I'm generally bullish on the major hotel chains / brands; I think they continue to take share for a variety of reasons that are probably too long to get into here but include the need for scale to push back against OTA fees and the occupancy / cost benefits that come from having a huge loyalty program. If you believe that the big hotel chains will continue to get bigger, that's incredible for the branded hotel timeshare companies. HGV, for example, will benefit as Hilton grows, as more Hilton loyalty members = more potential customers for HGV to sell to. Here's HGV talking about how their relationship w/ Hilton and Hilton's growth benefits them
Given the above, I think the branded timeshare companies just have a huge advantage in sourcing new customers / servicing current ones. In addition, the size of their timeshare networks / membership base should make them much less cyclical / volatile / exposed to a natural disaster in one area than the smaller companies. So, in general, I just think the branded timeshare companies are better than smaller or one off properties. That advantage also probably means there's accretive M&A to be done: the branded companies can buy one-off properties and realize large synergies from plugging the acquired property into their larger selling
Timeshares are an "event" (loosely defining a vacation as an event) product that's sold through a hard sell. That combo actually creates a ton of tailwinds for them. I generally don't love "consumers are shifting their budgets" arguments, but there's no doubt that consumers are increasingly willing to spend on events like Instagram-able vacations; timeshares fit squarely in there (in fact, as Instagram ready vacations gain in popularity, that probably makes the timeshare sale even easier as they can sell consumers on the dream of hitting a new spot every year). Timeshares are certainly not "amazonable" given the hard sell process / event nature. If you view timeshares as simply luring people in with cheap vacations and then hitting them with a hard sell, they're really not exposed to Airbnb risk either.
All of the timeshare companies offer some form of financing; in general, they offer consumer loans at low double digit interest rates.
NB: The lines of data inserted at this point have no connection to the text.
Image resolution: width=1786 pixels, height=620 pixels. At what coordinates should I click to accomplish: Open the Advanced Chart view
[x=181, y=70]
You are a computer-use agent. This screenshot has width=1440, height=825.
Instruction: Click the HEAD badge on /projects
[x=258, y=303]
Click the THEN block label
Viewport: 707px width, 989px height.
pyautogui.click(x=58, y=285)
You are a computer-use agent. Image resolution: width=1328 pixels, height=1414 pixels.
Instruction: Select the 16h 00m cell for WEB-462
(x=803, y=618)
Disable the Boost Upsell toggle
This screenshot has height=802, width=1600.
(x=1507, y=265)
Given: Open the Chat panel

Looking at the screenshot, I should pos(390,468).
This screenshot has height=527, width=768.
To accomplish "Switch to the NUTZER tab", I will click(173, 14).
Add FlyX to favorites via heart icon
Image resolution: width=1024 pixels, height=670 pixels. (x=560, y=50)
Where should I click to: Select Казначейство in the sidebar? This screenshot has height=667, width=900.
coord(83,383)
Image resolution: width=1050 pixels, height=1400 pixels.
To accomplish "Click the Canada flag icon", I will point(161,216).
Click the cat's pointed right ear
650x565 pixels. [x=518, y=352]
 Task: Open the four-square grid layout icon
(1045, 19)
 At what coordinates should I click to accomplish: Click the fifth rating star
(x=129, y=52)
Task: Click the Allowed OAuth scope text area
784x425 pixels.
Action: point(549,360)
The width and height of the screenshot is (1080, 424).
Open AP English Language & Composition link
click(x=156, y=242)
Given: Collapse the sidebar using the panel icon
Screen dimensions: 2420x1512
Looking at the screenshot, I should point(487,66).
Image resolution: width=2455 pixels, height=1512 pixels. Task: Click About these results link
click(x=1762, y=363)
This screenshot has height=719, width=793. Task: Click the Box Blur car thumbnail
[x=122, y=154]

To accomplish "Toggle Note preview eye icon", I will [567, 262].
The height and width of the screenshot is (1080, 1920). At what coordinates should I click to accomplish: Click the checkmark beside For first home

These are rather attractive loans, and they can generally be packaged up and sold into the ABS market at mid-single digit rates of returns. As of Q3'18, most of the timeshare companies had ~10% of their enterprise values invested into financing receivables that they hadn't sold into the ABS market yet. I don't think it's appropriate to pull those receivable investments from the timeshare companies' enterprise valuation calculations since they're generally valued on an EBITDA calculation that includes earnings from those loans, but I could see an argument for why they should be deducted from their EV calculation (i.e. treated as a cash equivalent). Doing so would make the timeshare companies even cheaper.
One other thing I like about HGV in particular: HGV appears to have handled the financial crisis much better than some peers. The same management team that took them through the recession is still in place; I would guess HGV would do better than peers if we had another recession.